Get a wsl-ssh-pageant.exe
, either from the GitHub Releases page or by compiling it yourself. Once you have it, you need to pick a path where it and a socket file will live -- I picked c:\ubuntu\wsl-ssh-pageant\
, so the path to the executable is c:\ubuntu\wsl-ssh-pageant\wsl-ssh-pageant.exe
and to the socket is
c:\ubuntu\wsl-ssh-pageant\ssh-agent.sock
.
Set WSL environment variable SSH_AUTH_SOCK
to /mnt/c/ubuntu/wsl-ssh-pageant/ssh-agent.sock
(the path to the socket).
From the Windows side, run C:\ubuntu\wsl-ssh-pageant\wsl-ssh-pageant.exe --wsl c:\ubuntu\wsl-ssh-pageant\ssh-agent.sock
to start the bridge.
If everything worked correctly, you can now call ssh-add -L
from WSL and see the GPG Auth key on YubiKey in SSH format. If it works, it is time to set up autorun.
Autorun
Because running wsl-ssh-pageant
blocks the terminal for as long as it is running, if we just set up an autorun shortcut the terminal will remain open until you log off.
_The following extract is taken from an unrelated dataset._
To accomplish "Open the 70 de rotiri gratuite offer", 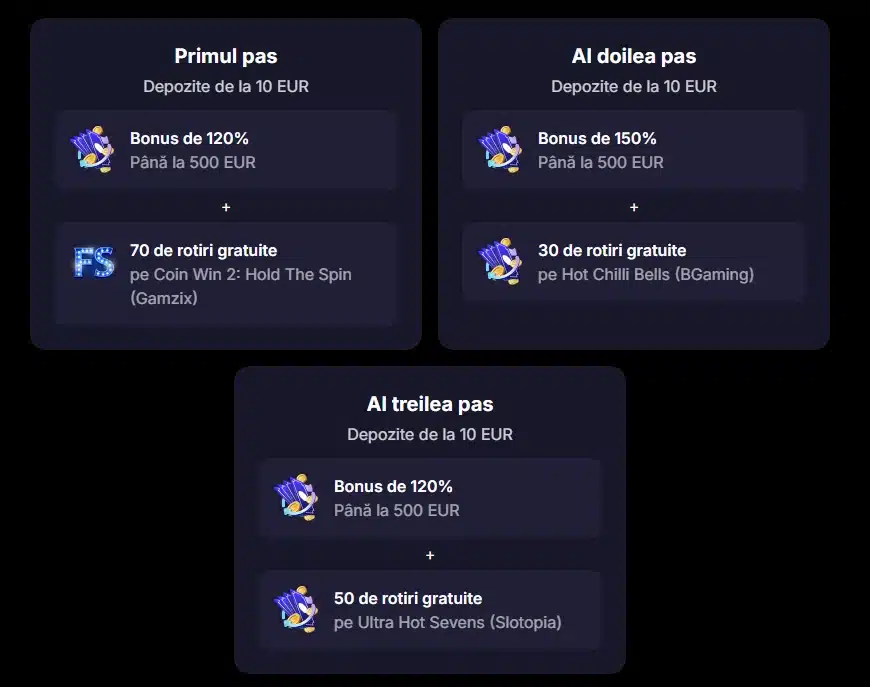I will 226,274.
To avoid this, we will write a trivial Visual Basic script that will run wsl-ssh-pageant
in a hidden window, and place it in the autorun folder:
Set objShell = WScript.CreateObject("WScript.Shell")
objShell.Run("C:\ubuntu\wsl-ssh-pageant\wsl-ssh-pageant.exe --wsl c:\ubuntu\wsl-ssh-pageant\ssh-agent.sock"), 0, True
Troubleshooting
wsl-ssh-pageant will silently fail if you give it path into a folder that does not exist. This means that you should double check the paths you pass to it.